▶ PROBLEMA DA RISOLVERE: Ricopi fedelmente il passo del testo su Daniel Davis e la guerra in Ucraina, iniziando da "L’incontro tenutosi a" e terminando con "delle truppe russe.".

▶ SEZIONE DEL DOCUMENTO:
• • • • • • •

Daniel Davis: l’UE prolunga la guerra in Ucraina, rischio collasso
Il ten.col. Daniel Davis critica l’UE: le mosse diplomatiche prolungano la guerra in Ucraina e portano al collasso di Kiev, con rischio di sfondamento russo.
L’incontro tenutosi a Parigi il 6 gennaio sarebbe, secondo il tenente colonnello in congedo dell’esercito statunitense Daniel Davis, l’ennesimo tentativo dell’Unione Europea di prolungare il conflitto in Ucraina. Intervenendo in una trasmissione su YouTube, ha sostenuto che questa linea non cambia l’esito della guerra e, al contrario, accelera l’eventuale collasso delle forze ucraine sotto la pressione costante delle truppe russe.
Davis ha messo in dubbio la logica di iniziative diplomatiche che, a suo avviso, non avrebbero alcuna reale possibilità di essere accettate. Ha suggerito che il vero obiettivo sia tirare in lungo i negoziati fino a far naufragare del tutto il percorso di pace, consentendo ai combattimenti di proseguire invece di avvicinarsi a una soluzione.

• • • • • • •

▶ DATI MOSTRATI:

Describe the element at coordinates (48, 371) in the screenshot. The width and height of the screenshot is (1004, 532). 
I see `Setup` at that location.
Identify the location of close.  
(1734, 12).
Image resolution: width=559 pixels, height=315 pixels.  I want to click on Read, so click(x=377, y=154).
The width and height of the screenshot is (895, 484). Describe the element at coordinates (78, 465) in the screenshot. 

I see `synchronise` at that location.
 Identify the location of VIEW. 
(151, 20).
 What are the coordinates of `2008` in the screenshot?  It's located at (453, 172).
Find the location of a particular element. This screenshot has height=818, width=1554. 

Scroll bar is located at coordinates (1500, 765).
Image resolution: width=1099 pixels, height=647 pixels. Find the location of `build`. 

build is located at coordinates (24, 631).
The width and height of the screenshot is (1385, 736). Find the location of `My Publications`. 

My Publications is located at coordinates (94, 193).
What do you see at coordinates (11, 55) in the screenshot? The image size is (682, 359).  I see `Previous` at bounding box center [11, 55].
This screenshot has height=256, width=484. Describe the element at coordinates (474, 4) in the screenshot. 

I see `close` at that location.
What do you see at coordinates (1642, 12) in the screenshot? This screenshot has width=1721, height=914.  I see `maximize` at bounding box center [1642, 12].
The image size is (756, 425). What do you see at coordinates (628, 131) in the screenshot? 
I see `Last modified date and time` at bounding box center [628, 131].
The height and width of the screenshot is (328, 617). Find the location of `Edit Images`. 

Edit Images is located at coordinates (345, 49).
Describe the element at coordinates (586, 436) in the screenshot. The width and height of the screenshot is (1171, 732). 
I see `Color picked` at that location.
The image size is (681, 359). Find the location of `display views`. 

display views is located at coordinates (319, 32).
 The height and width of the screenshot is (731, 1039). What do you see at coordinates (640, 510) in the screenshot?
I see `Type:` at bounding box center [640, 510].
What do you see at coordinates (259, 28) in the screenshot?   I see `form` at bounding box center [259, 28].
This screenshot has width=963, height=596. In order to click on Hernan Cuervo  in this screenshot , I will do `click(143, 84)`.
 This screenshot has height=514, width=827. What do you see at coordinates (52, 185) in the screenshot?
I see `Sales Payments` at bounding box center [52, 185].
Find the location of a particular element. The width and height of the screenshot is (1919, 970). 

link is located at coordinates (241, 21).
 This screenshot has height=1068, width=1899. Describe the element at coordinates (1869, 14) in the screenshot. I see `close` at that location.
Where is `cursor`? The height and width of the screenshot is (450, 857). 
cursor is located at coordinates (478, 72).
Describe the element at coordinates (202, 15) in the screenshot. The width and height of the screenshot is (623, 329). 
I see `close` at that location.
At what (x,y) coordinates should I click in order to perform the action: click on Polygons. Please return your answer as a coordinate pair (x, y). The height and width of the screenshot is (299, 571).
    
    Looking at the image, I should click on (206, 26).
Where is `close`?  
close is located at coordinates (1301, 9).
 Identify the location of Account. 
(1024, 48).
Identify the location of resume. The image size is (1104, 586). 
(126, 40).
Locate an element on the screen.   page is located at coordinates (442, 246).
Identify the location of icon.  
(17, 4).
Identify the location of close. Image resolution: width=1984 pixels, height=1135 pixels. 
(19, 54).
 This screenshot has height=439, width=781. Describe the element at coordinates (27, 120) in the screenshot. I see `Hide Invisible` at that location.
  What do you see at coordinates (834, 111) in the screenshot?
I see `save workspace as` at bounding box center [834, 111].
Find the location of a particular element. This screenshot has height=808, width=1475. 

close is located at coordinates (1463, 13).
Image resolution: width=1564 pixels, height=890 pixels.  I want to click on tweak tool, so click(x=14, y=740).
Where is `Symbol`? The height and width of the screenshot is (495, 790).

• • • • • • •

▶ SPAZIO RISPOSTA:
L’incontro tenutosi a Parigi il 6 gennaio sarebbe, secondo il tenente colonnello in congedo dell’esercito statunitense Daniel Davis, l’ennesimo tentativo dell’Unione Europea di prolungare il conflitto in Ucraina. Intervenendo in una trasmissione su YouTube, ha sostenuto che questa linea non cambia l’esito della guerra e, al contrario, accelera l’eventuale collasso delle forze ucraine sotto la pressione costante delle truppe russe.